Standard Chartered PLC (LON:STAN) announced a major reorganization and management shake up a few weeks ago, including CFO Richard Meddings and Head of Consumer Banking Steve Bertamini moving on, and a new position for former Head of Wholesale Banking Mike Rees. A disappointing share price and the apparent structural issues in the business model have led to public pressure for more major changes, including calls for M&A activity. Several potential merger partners have been mentioned in the financial press, including JPMorgan Chase & Co. (NYSE:JPM) and Banco Santander, S.A. (ADR) (NYSE:SAN), but the Citi analysts say The Bank of Nova Scotia (NYSE:BNS) (TSE:BNS) seems like an ideal fit.
What Scotiabank brings to the table
The Bank of Nova Scotia (NYSE:BNS) (TSE:BNS) is one of the largest banks in the world, with a $75 billion market cap. It also enjoys a strong international network, with operations in over 55 countries and an especially strong presence in the Americas. The Citi analysts highlight the potential synergies in such a merger.
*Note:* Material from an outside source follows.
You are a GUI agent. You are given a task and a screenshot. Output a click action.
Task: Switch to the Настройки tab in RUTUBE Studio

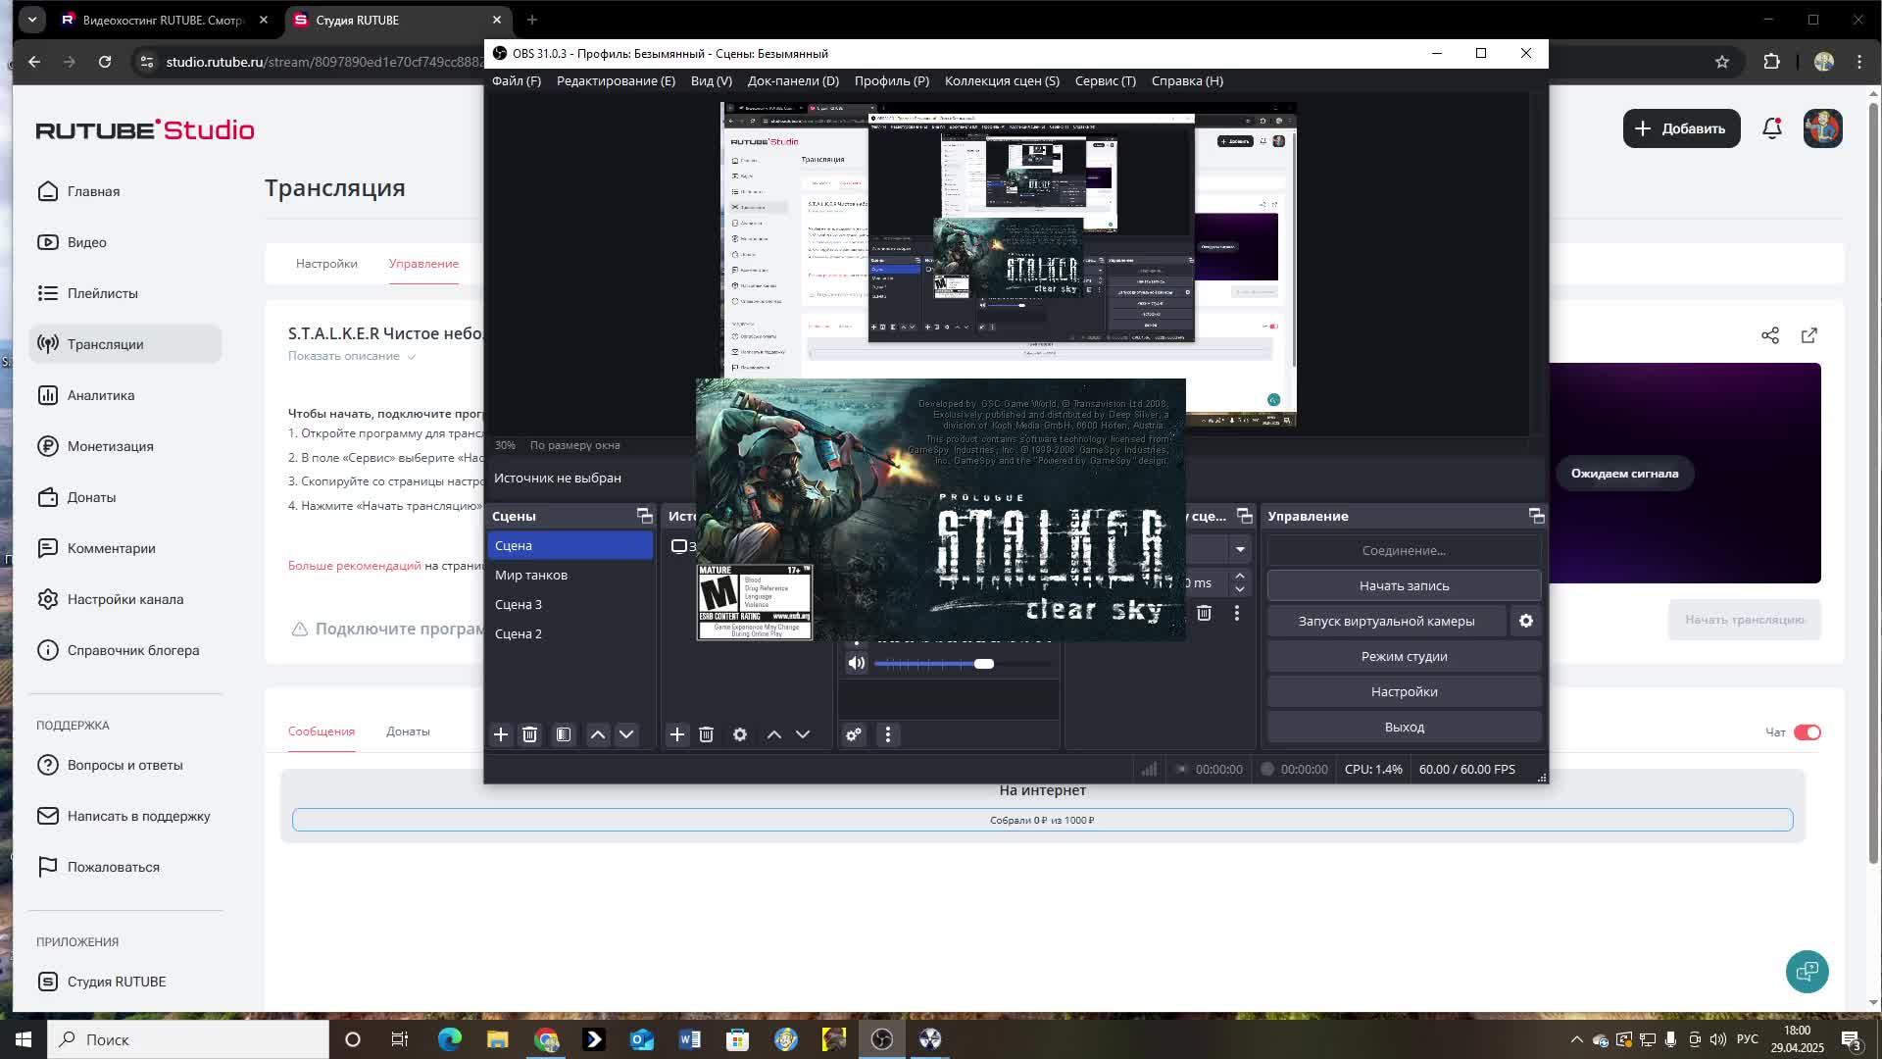tap(325, 263)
“A Scotia/StanChart combination would create an international banking network spanning Asia, Africa and America – it would have greater international EM diversification and economies of scope than an HSBC.
A Toronto headquartered group could also generate operating cost, funding and capital synergies. In an all-share combination, we estimate that BNS could pay a 20% premium to STAN shareholders and with zero synergies the transaction would still be EPS neutral in the first full year. With moderate synergies — c2% pro-forma cost and revenue synergies — The Bank of Nova Scotia (NYSE:BNS) (TSE:BNS) could pay a20% premium and still derive c10% EPS accretion. There would also be cultural synergies between Canada, UK and Asia.”